Monday, February 17, 2020

A recent Facebook post about the positive experience of banning electronic devices and phones at Camp Morasha this summer, and an article in The New York Times about how some families are hiring coaches to help them raise phone-free children has given me cause to reflect on life before smartphones and tablets.

Old fogeys and others of my generation and earlier are wont to describe life in the pre-technology age through the prism of myopia tinged with sentimentality. The truth is that every age had to cope with newfangled inventions. Every time something new was introduced it was often viewed as something sinister that would corrupt the youth of America. The Charleston, jazz, rock and roll, pool halls (a la The Music Man) and Elvis immediately come to mind. In the good old days kids played outside, read books, played board games, invented games, occupied themselves with healthy diversions and actually wrote letters.

Telephones were used sparingly for communication. Long distance calls were reserved for special occasions or emergencies and when television came on the scene, even with only five channels in black and white and miniscule screens, parents were concerned about their children being glued to the tube. When hand calculators replaced slide rules and written calculations, the fear (mostly realized) was that children would forget basic mathematical skills. Witness what happens when the store cash register is on the fritz and the cashier cannot figure out change.

Granted the length of a school day may not allow for much outdoor play, but the amount of time spent on electronic devices by children and especially teens, is truly staggering. Social skills, peer interaction, attention span, imagination, creativity, communication skills, independence and family life all suffer. Truth be told, adults also spend too much time on line.
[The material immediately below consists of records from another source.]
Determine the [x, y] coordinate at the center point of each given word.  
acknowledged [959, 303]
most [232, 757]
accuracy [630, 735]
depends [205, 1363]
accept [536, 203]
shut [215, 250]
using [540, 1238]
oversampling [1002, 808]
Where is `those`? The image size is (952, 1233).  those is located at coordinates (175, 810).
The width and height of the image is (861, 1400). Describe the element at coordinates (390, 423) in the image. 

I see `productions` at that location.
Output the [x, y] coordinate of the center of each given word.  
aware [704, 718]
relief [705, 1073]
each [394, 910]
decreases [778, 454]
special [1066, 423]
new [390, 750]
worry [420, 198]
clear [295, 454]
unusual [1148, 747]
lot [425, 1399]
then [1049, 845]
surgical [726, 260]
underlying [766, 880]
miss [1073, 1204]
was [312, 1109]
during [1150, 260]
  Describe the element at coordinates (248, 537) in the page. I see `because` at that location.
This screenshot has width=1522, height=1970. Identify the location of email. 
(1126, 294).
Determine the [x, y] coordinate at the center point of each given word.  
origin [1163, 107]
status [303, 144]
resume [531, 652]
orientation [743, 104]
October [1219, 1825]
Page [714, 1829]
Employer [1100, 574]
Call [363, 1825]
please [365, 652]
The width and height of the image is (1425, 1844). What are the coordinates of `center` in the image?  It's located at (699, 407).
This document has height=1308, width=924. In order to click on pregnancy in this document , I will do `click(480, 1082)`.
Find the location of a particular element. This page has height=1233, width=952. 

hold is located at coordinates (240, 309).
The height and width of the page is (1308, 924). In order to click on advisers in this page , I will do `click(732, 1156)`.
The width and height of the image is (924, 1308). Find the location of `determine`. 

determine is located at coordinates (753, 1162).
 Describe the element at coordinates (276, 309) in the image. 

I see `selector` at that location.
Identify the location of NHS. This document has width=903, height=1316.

Unless one is a surgeon on call, a first responder or a government official there is no need to be constantly “in touch.”

The data available demonstrates the many health and psychological problems associated with 24/6 electronic usage. This ought to generate more than passing interest, and generate some active solutions. There is so much available online and the need to constantly be in contact with one’s besties is now a psychological reality. How do we deal with this epidemic?

Parents around the country are hiring professionals. Consultants now come into homes, schools, churches and synagogues to remind parents how people parented before. Parents are seeking help to deal with screen addiction. Like all parenting, one needs to be consistent and fair. Establishing no-phone times at meals, limiting chat time and encouraging other activities such as reading and sports is a start. Naturally parents need to model this behavior as well.

Some schools have established a no-phone pledge movement. Some consultants recommend getting a pet. Others lay out specific rules to follow when giving a child their first phone. It is hard to wean children off their devices which have become an addiction. Just like successful diets, it’s a lifestyle change.

It is instructive to note that in Silicon Valley, the programmers and executives who create materials for computers have established a school system for their children. There are no calculators or computers allowed in these schools. Maybe we can learn from them.

I am no Luddite and I acknowledge that we are in the 21st century. However, technology must be utilized responsibly. Leisure time is too precious to be squandered hunched over a small screen. It’s also bad for your neck and back.

Summer camp provides a perfect opportunity to grow without cell phones. Campers learn how to creatively relax, how to interact while playing games, how to enjoy non-competitive sports and even how to write letters. It’s what camp is supposed to be. The better non-Jewish camps have had this policy for a while now. It’s time for the Jewish camps to follow suit.

In the not too distant past, I took campers backpacking in the woods and white water rafting. I taught them skills. I created memories. Forget the fact that there was no cell reception in the woods or on the river. To this day I constantly meet adults who still talk about those trips. A child’s world can be expanded without electronics.

By Rabbi Dr. Wallace Greene

Rabbi Dr. Wallace Greene has had a distinguished career as a Jewish educator, administrator and day school consultant.